_Exercise_. Beneath this instruction is a listing. Transcribe from it only the stretch from the line with "1920x1170 pixels." through the line with "Given: Open the wallet/panel", both end lines included, exactly as written.

────────────────────

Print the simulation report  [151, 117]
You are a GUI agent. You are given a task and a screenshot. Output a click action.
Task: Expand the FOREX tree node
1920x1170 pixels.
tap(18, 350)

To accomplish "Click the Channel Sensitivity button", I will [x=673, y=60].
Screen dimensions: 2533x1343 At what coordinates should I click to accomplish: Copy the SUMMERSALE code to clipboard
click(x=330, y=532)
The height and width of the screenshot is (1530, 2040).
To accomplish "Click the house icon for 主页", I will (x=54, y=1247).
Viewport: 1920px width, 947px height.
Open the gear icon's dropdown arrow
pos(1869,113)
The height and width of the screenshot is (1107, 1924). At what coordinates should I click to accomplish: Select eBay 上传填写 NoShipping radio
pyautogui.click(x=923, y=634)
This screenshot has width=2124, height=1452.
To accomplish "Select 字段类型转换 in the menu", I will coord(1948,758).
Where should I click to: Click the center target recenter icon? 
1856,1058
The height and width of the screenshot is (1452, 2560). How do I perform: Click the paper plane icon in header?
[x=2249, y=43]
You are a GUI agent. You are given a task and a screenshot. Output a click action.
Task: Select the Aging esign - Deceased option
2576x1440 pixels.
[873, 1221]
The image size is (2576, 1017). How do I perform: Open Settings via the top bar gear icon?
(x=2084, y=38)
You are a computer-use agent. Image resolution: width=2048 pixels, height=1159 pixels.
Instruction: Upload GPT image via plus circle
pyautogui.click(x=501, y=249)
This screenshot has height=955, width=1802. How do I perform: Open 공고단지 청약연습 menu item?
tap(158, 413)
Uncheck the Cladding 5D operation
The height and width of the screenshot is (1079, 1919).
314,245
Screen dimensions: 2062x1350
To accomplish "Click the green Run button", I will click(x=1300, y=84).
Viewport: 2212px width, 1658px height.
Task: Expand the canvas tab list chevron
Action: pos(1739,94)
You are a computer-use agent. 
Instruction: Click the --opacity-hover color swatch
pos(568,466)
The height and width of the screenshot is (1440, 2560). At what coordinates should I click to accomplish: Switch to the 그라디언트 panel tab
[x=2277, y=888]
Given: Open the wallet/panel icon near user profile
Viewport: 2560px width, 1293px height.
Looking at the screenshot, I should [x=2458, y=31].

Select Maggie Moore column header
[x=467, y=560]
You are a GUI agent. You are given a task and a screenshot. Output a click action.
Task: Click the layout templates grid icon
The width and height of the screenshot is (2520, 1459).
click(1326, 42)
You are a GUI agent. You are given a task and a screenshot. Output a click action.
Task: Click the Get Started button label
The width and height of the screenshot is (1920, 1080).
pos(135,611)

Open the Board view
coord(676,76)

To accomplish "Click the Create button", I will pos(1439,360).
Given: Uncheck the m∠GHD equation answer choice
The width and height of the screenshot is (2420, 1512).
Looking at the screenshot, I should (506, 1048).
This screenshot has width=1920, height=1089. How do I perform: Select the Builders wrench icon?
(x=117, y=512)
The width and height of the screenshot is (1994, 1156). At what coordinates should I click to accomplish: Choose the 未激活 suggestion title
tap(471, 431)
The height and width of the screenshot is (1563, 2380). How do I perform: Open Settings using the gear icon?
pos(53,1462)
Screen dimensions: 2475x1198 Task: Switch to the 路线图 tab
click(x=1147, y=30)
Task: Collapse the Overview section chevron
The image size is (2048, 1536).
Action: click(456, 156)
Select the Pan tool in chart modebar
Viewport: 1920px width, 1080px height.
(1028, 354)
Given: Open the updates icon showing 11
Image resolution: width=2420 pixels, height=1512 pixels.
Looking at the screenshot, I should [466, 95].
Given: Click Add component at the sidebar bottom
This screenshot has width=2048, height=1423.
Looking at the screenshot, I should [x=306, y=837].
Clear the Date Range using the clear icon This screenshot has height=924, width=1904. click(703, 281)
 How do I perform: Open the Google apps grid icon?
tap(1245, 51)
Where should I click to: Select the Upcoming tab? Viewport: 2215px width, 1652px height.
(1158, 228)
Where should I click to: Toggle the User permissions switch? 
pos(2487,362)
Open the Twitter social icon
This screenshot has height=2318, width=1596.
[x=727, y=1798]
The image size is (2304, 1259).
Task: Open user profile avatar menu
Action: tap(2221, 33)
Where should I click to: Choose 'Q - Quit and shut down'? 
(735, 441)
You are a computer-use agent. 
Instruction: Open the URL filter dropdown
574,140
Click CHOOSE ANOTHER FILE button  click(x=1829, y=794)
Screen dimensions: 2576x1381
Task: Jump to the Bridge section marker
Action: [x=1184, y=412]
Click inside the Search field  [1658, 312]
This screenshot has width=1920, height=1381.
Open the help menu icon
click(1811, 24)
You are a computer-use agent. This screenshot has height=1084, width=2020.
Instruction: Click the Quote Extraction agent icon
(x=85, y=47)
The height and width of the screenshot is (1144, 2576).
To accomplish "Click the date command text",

────────────────────

_Response box_.
1920x1170 pixels.
tap(18, 350)

To accomplish "Click the Channel Sensitivity button", I will [x=673, y=60].
Screen dimensions: 2533x1343 At what coordinates should I click to accomplish: Copy the SUMMERSALE code to clipboard
click(x=330, y=532)
The height and width of the screenshot is (1530, 2040).
To accomplish "Click the house icon for 主页", I will (x=54, y=1247).
Viewport: 1920px width, 947px height.
Open the gear icon's dropdown arrow
pos(1869,113)
The height and width of the screenshot is (1107, 1924). At what coordinates should I click to accomplish: Select eBay 上传填写 NoShipping radio
pyautogui.click(x=923, y=634)
This screenshot has width=2124, height=1452.
To accomplish "Select 字段类型转换 in the menu", I will coord(1948,758).
Where should I click to: Click the center target recenter icon? 
1856,1058
The height and width of the screenshot is (1452, 2560). How do I perform: Click the paper plane icon in header?
[x=2249, y=43]
You are a GUI agent. You are given a task and a screenshot. Output a click action.
Task: Select the Aging esign - Deceased option
2576x1440 pixels.
[873, 1221]
The image size is (2576, 1017). How do I perform: Open Settings via the top bar gear icon?
(x=2084, y=38)
You are a computer-use agent. Image resolution: width=2048 pixels, height=1159 pixels.
Instruction: Upload GPT image via plus circle
pyautogui.click(x=501, y=249)
This screenshot has height=955, width=1802. How do I perform: Open 공고단지 청약연습 menu item?
tap(158, 413)
Uncheck the Cladding 5D operation
The height and width of the screenshot is (1079, 1919).
314,245
Screen dimensions: 2062x1350
To accomplish "Click the green Run button", I will click(x=1300, y=84).
Viewport: 2212px width, 1658px height.
Task: Expand the canvas tab list chevron
Action: pos(1739,94)
You are a computer-use agent. 
Instruction: Click the --opacity-hover color swatch
pos(568,466)
The height and width of the screenshot is (1440, 2560). At what coordinates should I click to accomplish: Switch to the 그라디언트 panel tab
[x=2277, y=888]
Given: Open the wallet/panel icon near user profile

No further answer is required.